さて、レイヤー1と2のイーサネットのおかげで、LANケーブルで直接繋がっていない機器とも通信できるようになりました。それは、全ての機器に固有のMACアドレスが付けられているからなのですが、ここでちょっと疑問が湧きません?そもそも、LANケーブルで繋げているのは隣の機器との通信に使いたい、というよりインターネットに繋げたいからですよね?インターネットに繋げるということは、世界中の機器と通信すること。じゃあ、世界中の機器と通信するとして、それら通信したい機器のMACアドレスを、目の前にあるパソコンはどのように知るのだろうかと。
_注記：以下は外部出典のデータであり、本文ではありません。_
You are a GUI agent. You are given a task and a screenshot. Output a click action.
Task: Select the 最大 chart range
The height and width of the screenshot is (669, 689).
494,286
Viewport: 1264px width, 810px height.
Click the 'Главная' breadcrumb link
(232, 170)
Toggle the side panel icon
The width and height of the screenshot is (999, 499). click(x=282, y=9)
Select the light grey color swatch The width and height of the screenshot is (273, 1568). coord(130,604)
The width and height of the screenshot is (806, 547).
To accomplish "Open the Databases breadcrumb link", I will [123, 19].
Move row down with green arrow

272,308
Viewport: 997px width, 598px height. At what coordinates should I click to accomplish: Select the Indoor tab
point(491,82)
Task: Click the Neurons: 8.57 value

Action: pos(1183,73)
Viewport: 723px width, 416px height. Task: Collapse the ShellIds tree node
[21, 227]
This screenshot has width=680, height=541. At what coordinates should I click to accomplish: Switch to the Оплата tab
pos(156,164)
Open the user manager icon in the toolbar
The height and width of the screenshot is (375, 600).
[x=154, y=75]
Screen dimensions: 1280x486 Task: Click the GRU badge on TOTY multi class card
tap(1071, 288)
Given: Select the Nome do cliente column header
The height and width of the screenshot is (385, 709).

どうやってMACアドレスを知るのか?その答えは意外と簡単。世界中のMACアドレスを知るのは無理。知る方法なんて無い。だから、MACアドレスで通信できるのは、直接繋がっているような、かなり身近な範囲だけなんです。

fig.13
LANの範囲

もっと具体的に言います。最初に出した図を例に取ると、MACアドレスで通信できる範囲というのは、ルーターの下に繋がっている機器だけなんです。簡単に言えば「家の中だけ」。イーサネットっていう規格は直接機器が繋がっているあるグループの中でだけ通信できる規格なんです。LANケーブルのLANとはLocal Area Networkの略です。Local Areaはある限定された範囲の事を指し、LANとはその限定された狭い範囲のネットワークの事を指します。まさに「家庭のインターネット環境」が、LANそのもの。そして、イーサネットはLANの範囲でしか通信できない。家庭を超えられない。うーん、残念。

だから、インターネットで通信するためにはMACアドレスではない、別の方法を使っています。多分名前を聞いたことはあるんじゃないでしょうか?IPアドレスというものです。192.168.0.xxとかの表記を見たことないですか?これがまさにIPアドレス。IPアドレスのIPはインターネットプロトコルの略。インターネット上の通信は、基本的にIPという規格によって行われ、宛先、送信元はIPアドレスで表現されます。ですから、Googleのサーバーも、Yahooのニュースも、このブログも、すべてIPアドレスによってアクセスされます。いやいや「www.google.com」のようなurl、つまりは文字列でアクセスしてますよ?っと思う方もいるでしょう。けど、実はあれの裏側はIPアドレスなんですよ。「www.google.com」と打つと、見えないところでそれに対応するIPアドレスに変換されているんです。だから、本当はurlを使わなくともIPアドレスさえわかっていれば、世界のどこへでもアクセスできるのです。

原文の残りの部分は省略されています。